Asia hedge funds post biggest loss for 19 months

In May, Asia hedge funds suffered their biggest drop since October 2008, according to both Eurekahedge and Hedge Fund Research. Adding to managers' woes globally have been liquidations and outflows.

Hedge funds have followed a blockbuster 2009 with a poor first five months of performance this year, with Asia managers posting particularly limp figures.

In May, Asia hedge funds fell 5.67%, according to US-based Hedge Fund Research's HFRI Asia ex-Japan index, and 3.91%, according to Singapore-based Eurekahedge's Asian Hedge Fund Index. Both companies say last month's performance is the worst for Asia managers since October 2008. However, Eurekahedge has their performance as +0.98% for the year to May 31, while HFR's figure is +3.14% for the same period.

Only Russia/Eastern Europe funds saw a bigger decline than Asia funds in May (HFR: -9.98%; Eurekahedge: -7.75%), but the former group remains positive for the year to date (HFR: +0.80%; Eurekahedge +2.08%).

The particularly irrational nature of the markets seems to have been a factor for Asia funds. Singapore-based hedge fund research firm GFIA commented in its monthly report published last week, on May 31: "May is looking comparable with July 2008, in terms of the indiscriminate sell-offs and the rate of change of risk appetite."

Hedge funds globally fared better than Asia managers, but still suffered their worst month of performance since November 2008, according to HFR, while Eurekahedge says you have to go back to October 2008 to find a worse monthly drop. The HFRI Fund Weighted Composite Index declined 2.26% in May, ending the first five months of 2010 with a gain of 1.32%, while the Eurekahedge Hedge Fund Index fell by 2.14% last month, posting a year-to-date return of 1.03%.

"Hedge funds were broadly impacted by the sharp increase in risk aversion associated directly with the sovereign bond crisis escalation," says HFR, "as well as by the effects this situation has had on global equity markets, corporate fixed income, and currency markets."

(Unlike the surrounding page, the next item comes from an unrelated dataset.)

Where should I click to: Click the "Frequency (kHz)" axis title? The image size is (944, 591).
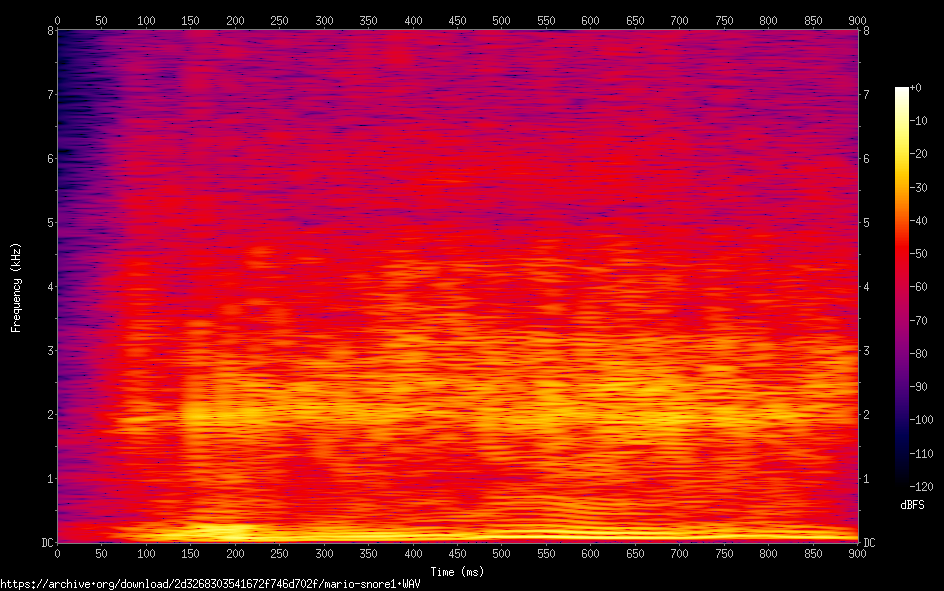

Strategy-wise, equity hedge saw the worst performance, declining 3.7% in May, as global equity markets were broadly impacted by the increase in risk aversion, according to HFR.

Event-driven strategies posted a sharp loss of 2.2% on increasing risk premiums in announced transactions and weakness in the corporate credit markets, with the weakest areas of performance in distressed and shareholder-activist strategies.

Relative-value arbitrage (RVA) fell 0.98%, as losses in convertible-arbitrage and corporate credit strategies were only partially offset by gains in volatility and asset-backed strategies, says HFR. May losses have pared 2010 gains for RVA, bringing YTD performance to +4%, and the month's negative performance also snapped a streak of 16 consecutive months of gains for RVA.

Macro posted a loss of 0.94% as gains in currency-focused funds were offset by losses in other discretionary macro strategies. Systematic diversified macro experienced a wide dispersion across constituents, with an average decline of 1% in May.

Moreover, the disappointing figures follow net hedge-fund outflows in April -- the third month of outflows this year -- and a rise in liquidations in the first quarter of 2010.

US data providers TrimTabs Investment Research and BarclayHedge yesterday reported that the hedge-fund industry posted an estimated outflow of $3.5 billion, or 0.2% of assets, in April. Yet strong performance has added $338 billion to hedge fund coffers in the past year, lifting assets to $1.65 trillion, the highest level since November 2008, according to the TrimTabs/BarclayHedge Hedge Fund Flow Report.

"Recent flow weakness is surprising," says Sol Waksman, chief executive of BarclayHedge. "Industry performance has been stellar -- hedge funds posted a positive return in 12 of the past 14 months -- and April is historically a strong month for subscriptions."

By contrast, funds of hedge funds posted an inflow in April for the first time since November, while commodity trading advisors posted a second straight monthly inflow. Event-driven funds took in $2.1 billion in April, more than any other hedge-fund strategy, while fixed-income funds saw redemptions of $2.5 billion, one of the largest outflows. Event-driven funds boast a year-to-date return of 5.8%, one of the best performances of all strategies.

Meanwhile, hedge-fund liquidations rose again in the first quarter of 2010, with 240 funds closing during the period, after falling steadily for four quarters, according to the HFR Market Microstructure Industry Report released yesterday.

There were most liquidations among funds of funds (FOFs), with 102 closing in the quarter, marking the seventh consecutive quarter in which FOF liquidations have exceeded new launches.